Last Friday (23 March), Kindred Spirit took a gamble.

Or rather, I should really say the gamble was taken several weeks earlier, when we took a booking at the theatre space in Twickenham’s still quite new Exchange arts / education / community space. It was the first time they had booked a local live band; there was no promoter as such and we were doing it as the only act on the bill, so we knew it was largely down to us to bring a crowd; it is a seated venue as well as being only a few months old and so perhaps not the natural setting for a rock band, certainly not somewhere anyone will wander to by chance.

I think it’s safe to say the gamble paid off. Thanks largely to Elaine and family’s sterling efforts online, in person and through the older-fashioned method of posting something like 1500 flyers through letterboxes (though it should be noted I actually had friends at this gig – a rare high point! Thanks Aga and fiancé for making the trek out to Twickenham), we had enough of a crowd to make the 300 ranked seats feel adequately filled, to comfortably exceed the tipping point from what we had asked the venue to underwrite as a fee to where splitting the ticket take made us both more money anyway, and for venue staff to say it was the best-attended show they’d yet had.

It was an audience with a lot of friends in the band too, of course.
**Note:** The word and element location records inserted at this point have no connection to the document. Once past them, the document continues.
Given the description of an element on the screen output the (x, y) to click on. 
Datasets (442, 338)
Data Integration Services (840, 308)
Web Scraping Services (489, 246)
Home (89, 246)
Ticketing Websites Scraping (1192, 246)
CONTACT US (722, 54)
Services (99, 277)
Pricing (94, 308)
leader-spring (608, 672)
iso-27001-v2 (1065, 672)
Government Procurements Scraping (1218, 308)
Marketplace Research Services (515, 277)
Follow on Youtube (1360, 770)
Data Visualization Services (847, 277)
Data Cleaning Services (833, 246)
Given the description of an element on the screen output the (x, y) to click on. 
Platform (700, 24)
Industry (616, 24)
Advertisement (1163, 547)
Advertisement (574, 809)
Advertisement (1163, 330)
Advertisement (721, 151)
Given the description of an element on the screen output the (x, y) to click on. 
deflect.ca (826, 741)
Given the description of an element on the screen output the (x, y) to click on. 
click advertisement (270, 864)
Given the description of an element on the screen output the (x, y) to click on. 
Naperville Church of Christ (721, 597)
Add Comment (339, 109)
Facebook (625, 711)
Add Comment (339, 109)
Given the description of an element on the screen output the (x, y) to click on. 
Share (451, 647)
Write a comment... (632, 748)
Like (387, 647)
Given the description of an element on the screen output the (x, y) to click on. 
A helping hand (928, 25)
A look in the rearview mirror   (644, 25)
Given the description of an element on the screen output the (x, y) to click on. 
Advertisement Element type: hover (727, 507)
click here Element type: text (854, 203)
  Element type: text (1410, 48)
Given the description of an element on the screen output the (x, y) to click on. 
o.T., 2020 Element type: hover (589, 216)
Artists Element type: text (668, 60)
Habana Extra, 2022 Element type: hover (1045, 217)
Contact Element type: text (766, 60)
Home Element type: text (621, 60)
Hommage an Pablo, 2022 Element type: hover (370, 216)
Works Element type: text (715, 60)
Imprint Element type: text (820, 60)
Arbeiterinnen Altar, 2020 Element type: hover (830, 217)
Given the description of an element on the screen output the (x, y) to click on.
This meant an attentive response and an appreciative one, even if inevitable seated audiences are a little less rock-n-roll than ones stood on the floor and so at liberty to dance whenever they feel so inclined. As you can see above, we made use of the opportunity to have some fairly spectacular projected backdrops, particularly this one for (of course) ‘Dragonfire’:

And just because the audience were sat down and I couldn’t jump off the stage (it’s a studio theatre-type layout with the audience ranked upwards back from a level-fronted stage space) didn’t mean I was compromising the energy and irreverence now expected to surface during my rock band performances; I’m pretty sure this is from either ‘The Hunger’ in the first half or ‘Feed the Fire’ in the second:

Not only did this gig constitute, as mentioned above, a rare instance of a music colleague / friend showing up to see me doing something different from where she (on this occasion) first met me – and saying some very gratifying things about my performance and the band’s work as a whole! – it also produced my nearest experience yet to being famous, when on Sunday afternoon I was walking pretty much past the venue (it’s between home and the centre of Twickenham!) and was congratulated on the gig by a passing woman I completely did not recognise (in fairness, theatre lights in our eyes meant we couldn’t really see anything of the crowd beyond the front row … ). I guess the next step is intrusive photography and viral rumours about my personal life!